RECHTBANK ZWOLLE
Sector civiel
Enkelvoudige handelskamer
Zaaknr/rolnr: 88184 / HA ZA 03-777
Uitspraak: 11 februari 2004
in de zaak, aanhangig tussen:
de vennootschap onder firma [eiseres],
gevestigd te [vestigingplaats eiseres],
eiseres,
procureur mr. C. Borstlap,
de gemeente NOORDOOSTPOLDER,
gevestigd te Emmeloord, gemeente Noordoostpolder,
gedaagde,
procureur mr. H.J. van Wijmen,
advocaat mr. V.H. Affourtit te Amsterdam.
De zaak is bij op 7 juli 2003 uitgebrachte dagvaarding aanhangig gemaakt. Partijen zijn verschenen waarna de volgende stukken zijn gewisseld:
- een conclusie van antwoord van de zijde van de Gemeente;
- een conclusie van repliek van de zijde van de [eiseres];
- een conclusie van dupliek van de zijde van de Gemeente.
Vervolgens is op verzoek van partijen vonnis bepaald.
De vordering strek ertoe, voor zover mogelijk uitvoerbaar bij voorraad:
1. voor recht te verklaren dat de Gemeente aansprakelijk is voor de door de
[eiseres] geleden (vertragings)schade welke het gevolg is van
het niet tijdig voldoen aan de in het lichaam van de dagvaarding onder 3.1
omschreven verplichting;
2. De gemeente te veroordelen tot vergoeding van de als gevolg daarvan geleden
schade op te maken bij staat en te vereffenen volgens de wet;
3. De gemeente te veroordelen tot betaling van de proceskosten.
Daartegen is door de Gemeente verweer gevoerd met conclusie dat de
[eiseres] niet kan worden ontvangen in haar vorderingen, dan wel dat de vorderingen moeten worden afgewezen, met veroordeling van de [eiseres] in de kosten van het geding, voor zover mogelijk uitvoerbaar bij voorraad.
1.1 Tussen partijen staat als gesteld en erkend dan wel niet (voldoende) betwist -mede op grond van de overgelegde en in zoverre niet bestreden bescheiden- het volgende vast.
1.2 Op 26 maart 1997 hebben de [eiseres] en de Gemeente een met "intentieverklaring" aangeduid stuk ondertekend, waarin afspraken zijn vastgelegd over de samenwerking tussen de Gemeente en de [eiseres] bij de ontwikkeling van een bedrijventerrein langs de A6 bij Emmeloord. In de kern komen de afspraken er op neer dat de Gemeente zich zou inspannen om de noodzakelijke grond te verwerven en om een bestemmingsplan te realiseren dat de aanleg van een bedrijventerrein mogelijk maakte en dat de [eiseres] voor haar rekening en risico zou zorgdragen voor de ontwikkeling van het bedrijventerrein en het aanleggen van de infrastructuur.

* _Gestelde opdracht 1_
Tel de regels van de vermeldingen waarin de tekenreeks "tool" voorkomt en geef alleen dat aantal.

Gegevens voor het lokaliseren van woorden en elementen
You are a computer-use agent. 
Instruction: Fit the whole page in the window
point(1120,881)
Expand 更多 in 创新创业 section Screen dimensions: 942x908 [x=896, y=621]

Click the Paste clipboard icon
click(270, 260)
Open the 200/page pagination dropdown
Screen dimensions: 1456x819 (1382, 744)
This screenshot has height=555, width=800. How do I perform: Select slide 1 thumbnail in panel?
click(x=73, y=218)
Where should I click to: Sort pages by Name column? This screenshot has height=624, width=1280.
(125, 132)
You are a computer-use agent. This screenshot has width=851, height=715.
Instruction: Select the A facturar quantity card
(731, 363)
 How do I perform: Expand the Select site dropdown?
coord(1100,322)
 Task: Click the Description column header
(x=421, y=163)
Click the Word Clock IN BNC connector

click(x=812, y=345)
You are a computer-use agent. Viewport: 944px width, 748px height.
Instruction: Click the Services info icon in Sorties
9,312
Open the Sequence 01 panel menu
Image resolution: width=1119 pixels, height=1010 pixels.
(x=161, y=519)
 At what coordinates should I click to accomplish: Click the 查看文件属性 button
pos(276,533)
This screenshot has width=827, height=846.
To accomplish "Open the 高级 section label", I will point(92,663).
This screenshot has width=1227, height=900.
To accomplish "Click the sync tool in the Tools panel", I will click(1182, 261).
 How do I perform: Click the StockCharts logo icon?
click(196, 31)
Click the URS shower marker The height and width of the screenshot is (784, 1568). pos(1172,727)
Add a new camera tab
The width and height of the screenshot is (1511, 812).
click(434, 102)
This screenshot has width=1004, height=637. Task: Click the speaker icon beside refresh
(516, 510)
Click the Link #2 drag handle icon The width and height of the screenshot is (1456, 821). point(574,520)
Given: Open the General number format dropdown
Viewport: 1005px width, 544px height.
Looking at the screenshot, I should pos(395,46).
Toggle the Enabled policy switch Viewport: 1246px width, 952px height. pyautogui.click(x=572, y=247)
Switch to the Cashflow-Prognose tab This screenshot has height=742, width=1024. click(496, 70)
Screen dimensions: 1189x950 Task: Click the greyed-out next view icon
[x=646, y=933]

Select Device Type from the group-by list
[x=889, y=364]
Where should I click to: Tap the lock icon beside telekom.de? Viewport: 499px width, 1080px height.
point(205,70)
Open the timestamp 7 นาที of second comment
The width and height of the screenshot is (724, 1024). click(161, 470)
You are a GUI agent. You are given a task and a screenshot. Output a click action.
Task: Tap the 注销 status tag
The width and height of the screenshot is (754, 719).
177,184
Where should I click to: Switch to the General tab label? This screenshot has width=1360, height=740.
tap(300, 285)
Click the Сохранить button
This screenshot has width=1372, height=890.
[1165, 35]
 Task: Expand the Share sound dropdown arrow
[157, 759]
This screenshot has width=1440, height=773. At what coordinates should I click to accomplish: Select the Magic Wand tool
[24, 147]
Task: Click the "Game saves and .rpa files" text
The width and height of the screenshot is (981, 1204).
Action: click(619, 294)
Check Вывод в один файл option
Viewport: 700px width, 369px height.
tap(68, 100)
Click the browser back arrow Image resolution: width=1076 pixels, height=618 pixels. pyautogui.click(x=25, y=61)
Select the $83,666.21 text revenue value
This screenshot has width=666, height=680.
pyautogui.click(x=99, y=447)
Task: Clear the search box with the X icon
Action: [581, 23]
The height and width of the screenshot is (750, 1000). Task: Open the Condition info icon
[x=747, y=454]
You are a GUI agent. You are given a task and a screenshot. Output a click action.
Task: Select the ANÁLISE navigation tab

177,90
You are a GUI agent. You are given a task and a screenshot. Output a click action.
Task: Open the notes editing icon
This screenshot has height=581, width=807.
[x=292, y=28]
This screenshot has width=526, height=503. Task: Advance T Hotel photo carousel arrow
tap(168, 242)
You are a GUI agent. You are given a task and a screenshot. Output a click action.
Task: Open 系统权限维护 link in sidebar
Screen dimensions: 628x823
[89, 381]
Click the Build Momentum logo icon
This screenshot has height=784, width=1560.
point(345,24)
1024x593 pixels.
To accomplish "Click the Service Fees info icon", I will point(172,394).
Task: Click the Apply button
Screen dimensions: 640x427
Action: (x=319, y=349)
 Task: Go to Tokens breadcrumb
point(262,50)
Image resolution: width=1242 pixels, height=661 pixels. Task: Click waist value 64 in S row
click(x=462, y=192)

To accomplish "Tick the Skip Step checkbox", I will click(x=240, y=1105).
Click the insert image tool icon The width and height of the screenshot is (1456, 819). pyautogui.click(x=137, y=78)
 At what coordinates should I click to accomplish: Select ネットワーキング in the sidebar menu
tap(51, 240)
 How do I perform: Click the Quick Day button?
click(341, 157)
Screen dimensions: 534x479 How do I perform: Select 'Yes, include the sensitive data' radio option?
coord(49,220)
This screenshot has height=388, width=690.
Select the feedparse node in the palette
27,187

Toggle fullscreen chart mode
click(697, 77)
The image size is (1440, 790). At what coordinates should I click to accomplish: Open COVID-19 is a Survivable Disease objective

* _Gestelde opdracht 2_
Welke personen worden in de uitspraak bovenaan met de titel "mr." aangeduid?

* _Uitgewerkt antwoord 1_
3

* _Uitgewerkt antwoord 2_
mr. C. Borstlap
mr. H.J. van Wijmen
mr. V.H. Affourtit